Exercise is an important element of a healthy lifestyle, but it is especially important after having a heart attack. By going to cardiac rehabilitation as part of recovery, patients have an opportunity to work with a professional on an individualized exercise program, as well as learn more about how to prevent further cardiac events. 

Despite these benefits—and that rehab is strongly recommended by current guidelines—participation rates are low even among those referred to these programs, according to a research letter and commentary published in the Journal of the American Medical Association: Internal Medicine

Using data from the National Cardiovascular Data Registry (NCDR) ACTION Registry-GWTG linked with Medicare data between Jan. 2007 and Dec. 2010, researchers looked at records from 58,269 eligible patients age 65 or older. Of those patients, 62% were referred to rehab at the time of hospital discharge. Of those referred, about 33% attended at least one session within the following year, while about 8% of patients not initially referred participated in rehab programs. 

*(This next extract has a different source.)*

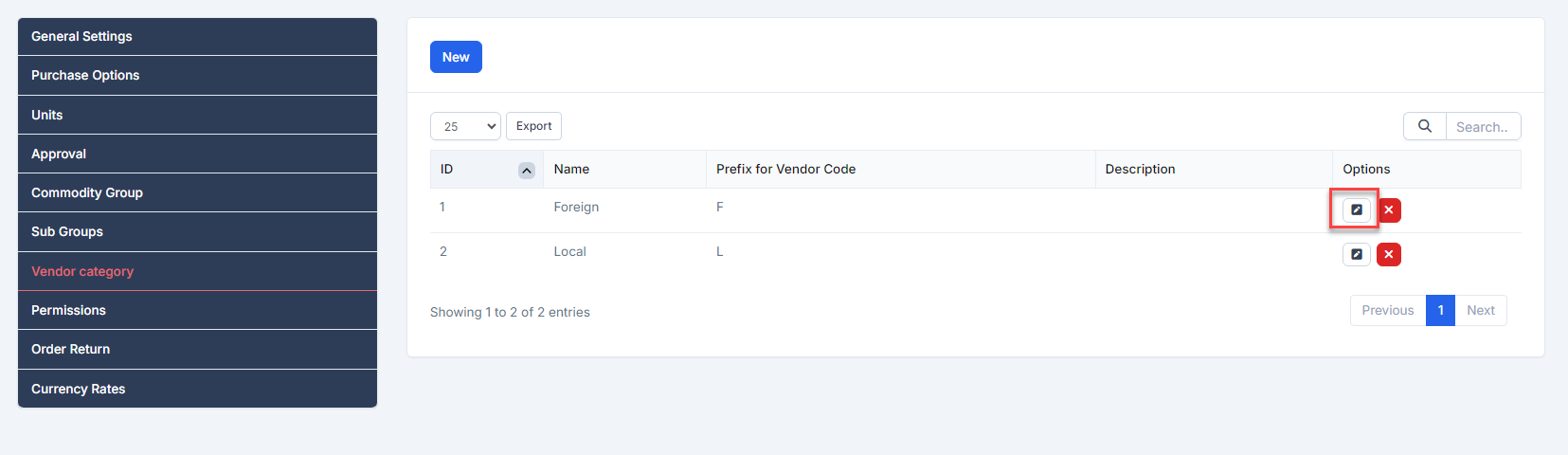Open General Settings in sidebar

Unfortunately, however, only about 5% of patients referred to rehab completed the full program of 36 sessions. Roughly another 23% attended at least one session. These participants tended to be younger, male, white, and nonsmokers, with less comorbidity. Another characteristic of participants was that they were more likely to have had bypass surgery (about 49%) than angioplasty (36%), or only medication to treat their condition (16%). 

“Our analysis identifies opportunities to improve the use of cardiac rehabilitation by older adults,” says Jacob A. Doll, MD, the research letter’s lead author and a fellow at the Duke Clinical Research Institute. “Quality improvement efforts should focus not only on increasing referral rates but also on addressing barriers to attending sessions, such as travel distance, co-payments, and lack of coordination between inpatient and outpatient clinicians.” 

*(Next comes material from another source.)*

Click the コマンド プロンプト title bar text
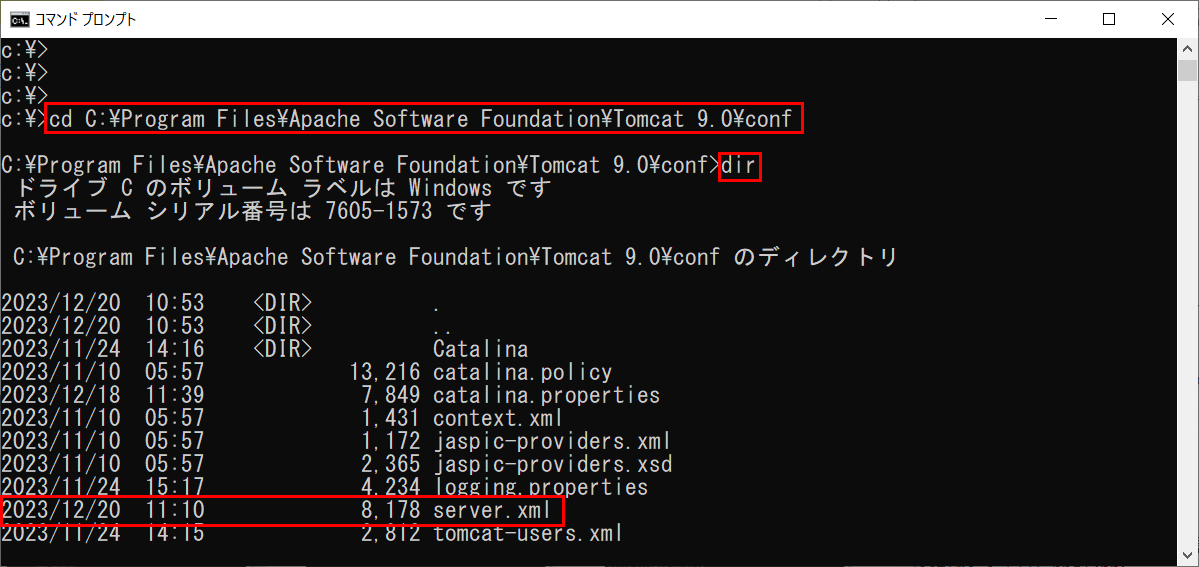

In an accompanying commentary, Donna M. Polk, MD, MPH and Patrick T. O’Gara, MD, MACC, both of the Cardiovascular Division at Brigham and Women’s Hospital, write that cardiac rehabilitation programs are “grossly underused.” They add that referral, while important, does not guarantee that a patient will attend all 36 sessions, even though the survival of those patients is better than for those who leave the program prematurely. 

Patient-centered approaches may well be the wave of the future. Such approaches often include home-based exercise programs coupled with smartphone applications to monitor heart rate, blood pressure, and other vital signs. Mobile phone and/or text-based coaching are added elements that encourage participation. Early research on these innovations shows significantly higher rates of participation and completion than for traditional programs. 

Polk and O’Gara stress the importance of moving toward digital and e-health strategies. “Wide-scale change,” they emphasize, “will require patients, clinicians, insurers, and health systems to adopt and catch up with what is already digitally achievable.”